Rapid kinetics of NBD-ZPI binding to PZ. A and B, NBD-ZPI (20 nm) was mixed with 100, 200, 300, 400, and 500 nm PZ, and the observed fluorescence changes (circles) were monitored over split time frames of 2 (A) and 50 s (B). Observed fluorescence changes from multiple averaged reaction traces were calculated by subtracting buffer background and fit by the three-exponential equation under “Experimental Procedures.” After correcting fluorescence amplitudes based on measured equilibrium K_D values, ΔF_obs was expressed relative to the fitted initial fluorescence. Every 10th data point is shown for clarity. Solid lines are global Kintek fits of complex association data together with dissociation data in D by a three-step sequential binding model. C, PZ concentration dependence of observed pseudo-first order rate constants for phase 1 (●), phase 2 (○), and phase 3 (▴) obtained from fits of data by the three-exponential function under “Experimental Procedures.” The solid line is a linear least squares fit of the phase 1 data, and the inset shows an expanded scale of the phase 3 data. D, kinetics of dissociation of the NBD-ZPI-PZ complex formed with 25 nm NBD-ZPI and 25 nm PZ after mixing with 200, 300, and 400 nm unlabeled K239A ZPI. Observed fluorescence changes were calculated as in A and B and fitted by the two-exponential equation under “Experimental Procedures.” After normalization based on the average fitted maximal fluorescence change, ΔF_obs was expressed relative to the initial fluorescence of the complex. Solid lines are global Kintek fits of dissociation data together with the association data of A and B by the three-step binding model.

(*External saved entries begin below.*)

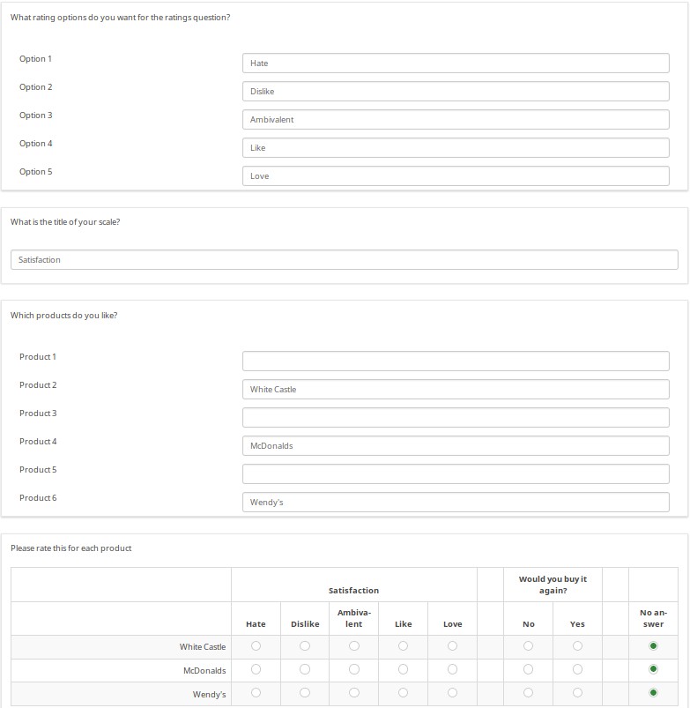Choose Yes buy again for White Castle
The width and height of the screenshot is (690, 708).
click(x=577, y=646)
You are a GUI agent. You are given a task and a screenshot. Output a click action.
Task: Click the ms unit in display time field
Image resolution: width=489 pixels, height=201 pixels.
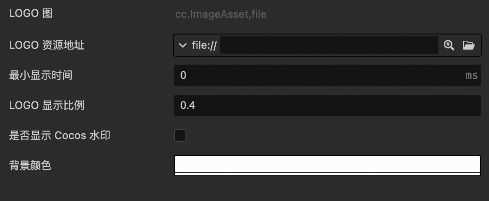[471, 75]
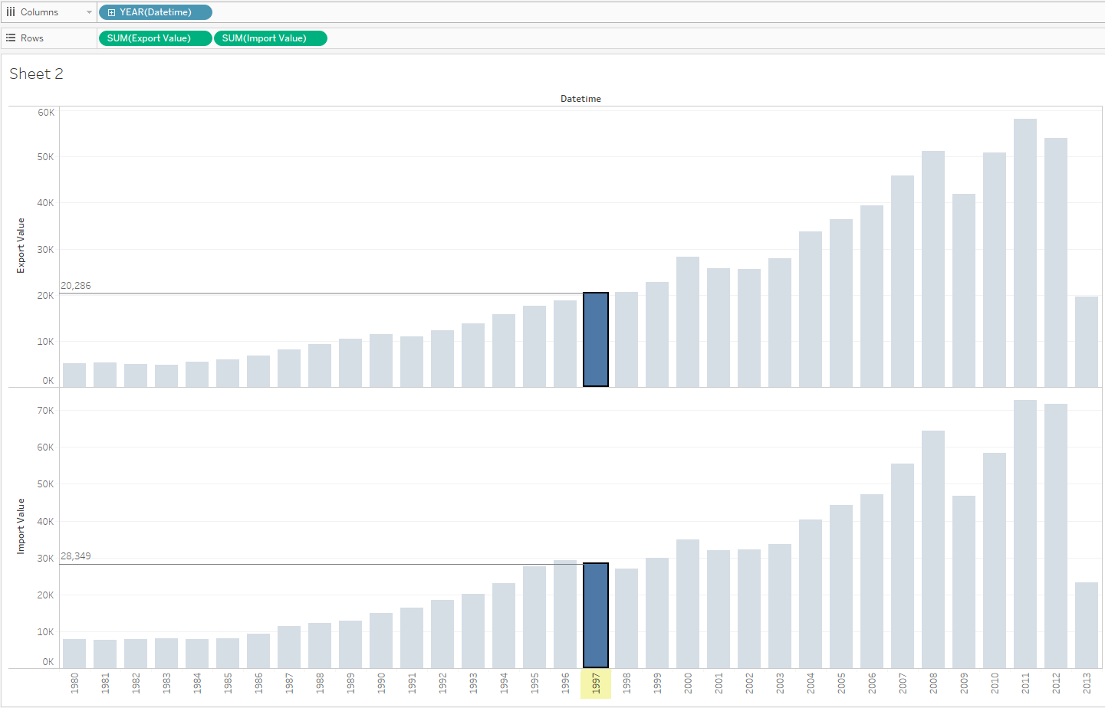
Task: Click the Sheet 2 title
Action: pos(36,74)
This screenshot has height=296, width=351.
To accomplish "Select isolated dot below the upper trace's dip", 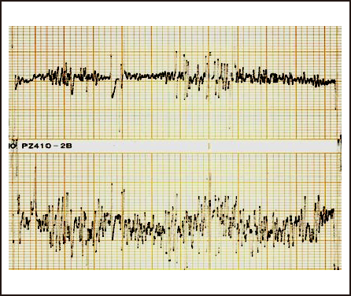I will click(120, 131).
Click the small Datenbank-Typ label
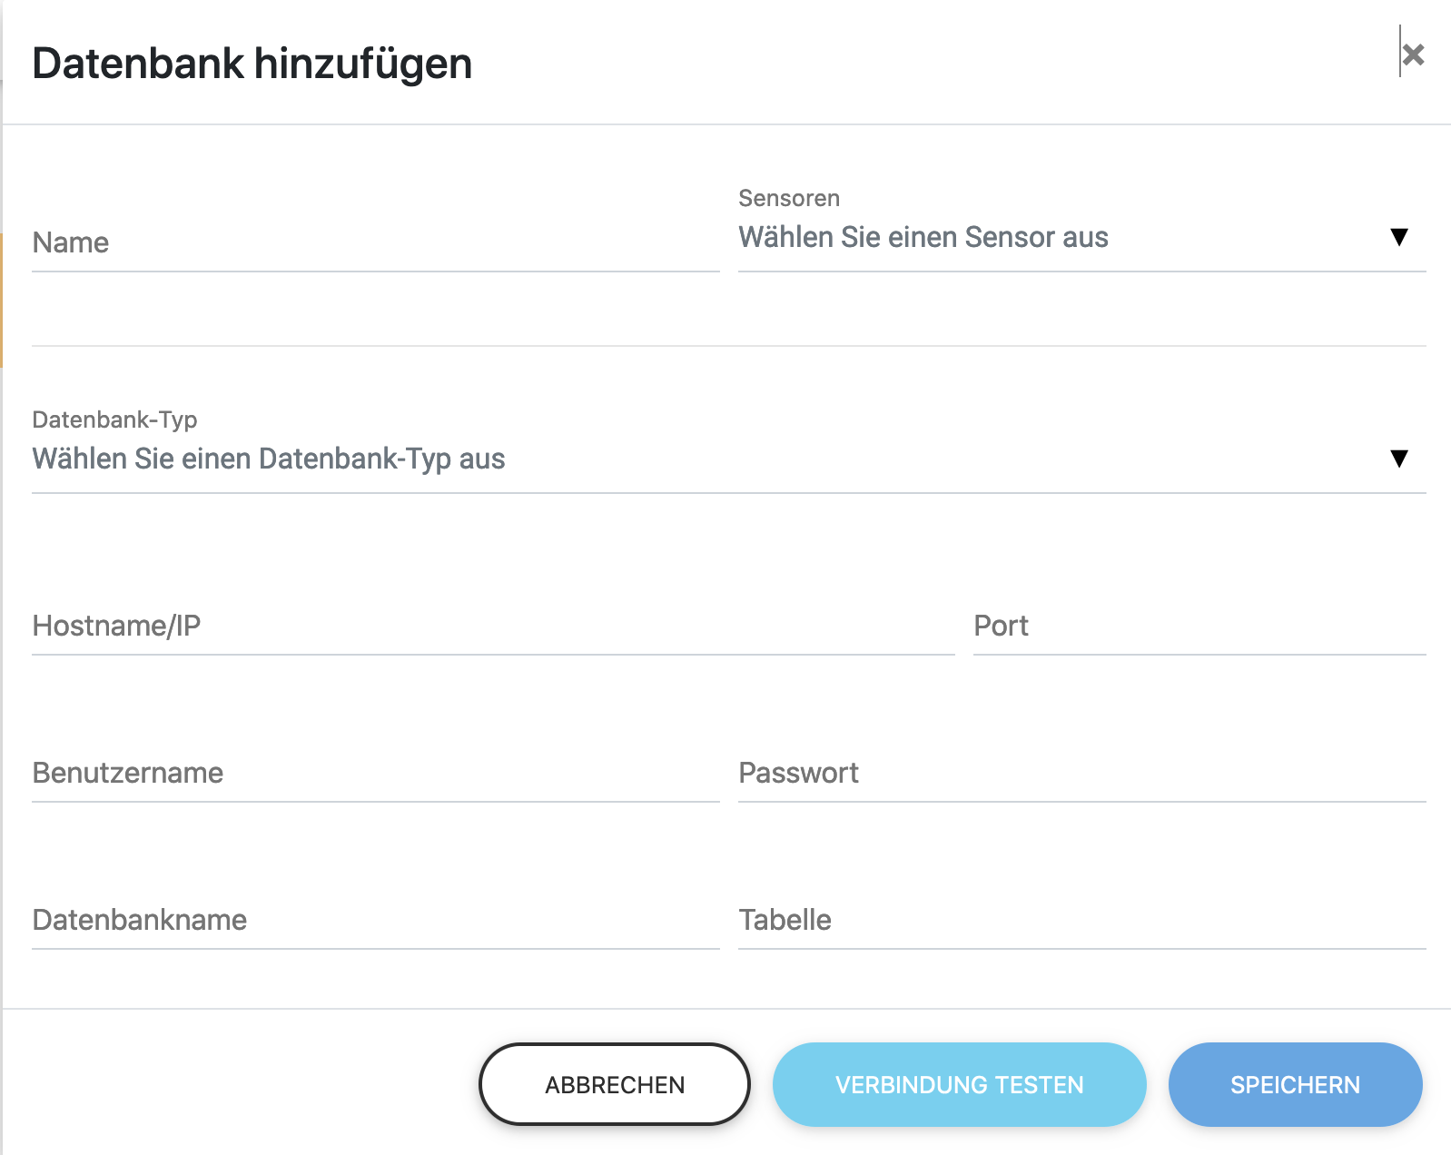The height and width of the screenshot is (1155, 1451). pos(114,420)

The inset shows the K239A ZPI concentration dependence of k_obs for phase 1 (●) and phase 2 (○).

FIGURE 9.

Kinetics of competitive binding of unlabeled and NBD-labeled ZPIs to PZ. NBD-ZPI (100 nm) was mixed with 20 nm PZ in the absence and presence of increasing concentrations of unlabeled wild-type intact (●) or cleaved (□) ZPI or K239A ZPI (▴). Averaged reaction traces were fit by the three-exponential equation, and k_obs for phase 1 was plotted as a function of unlabeled competitor ZPI concentration. The solid line is a linear least squares fit of the wild-type intact ZPI data.

FIGURE 10.

Effect of catalytic PZ on the kinetics of wild-type and variant ZPI-factor Xa reactions. A, progress curves are shown for reactions of 200 nm wild-type (closed symbols) or K239A ZPI (open symbols) with 6 nm factor Xa in the absence (circles) and presence of 1 (triangles) and 2. 5 nm (squares) PZ at 25 °C in pH 7.4 Tris buffer, I 0.15 containing 5 mm calcium and 25 μm phospholipid. Solid lines are fits by a single exponential function with nonzero end point. The end points progressively decrease with increasing PZ concentration because acylation and deacylation rates for formation and dissociation of the ZPI-PZ complex are comparable in the absence of PZ, whereas acylation is favored in the presence of PZ (4). B, dependence of SI-corrected k_obs values for reactions of 200 nm wild-type (●), K239A (▴), and D74A (■) ZPIs with 6 nm factor Xa on PZ concentration corrected for the fraction of PZ bound to ZPI based on K_D values reported in Table 2. k_obs was obtained from exponential fits of the reaction progress curves in A and others not shown for the indicated ZPI-factor Xa reactions. SI corrections of k_obs were made by summing the products, k_obs × SI, for uncatalyzed and PZ-catalyzed contributions to the measured k_obs based on SIs reported in Table 1 and Ref. . Solid lines are linear regression fits from which second order association rate constants for PZ catalysis of the ZPI-factor Xa reactions were obtained.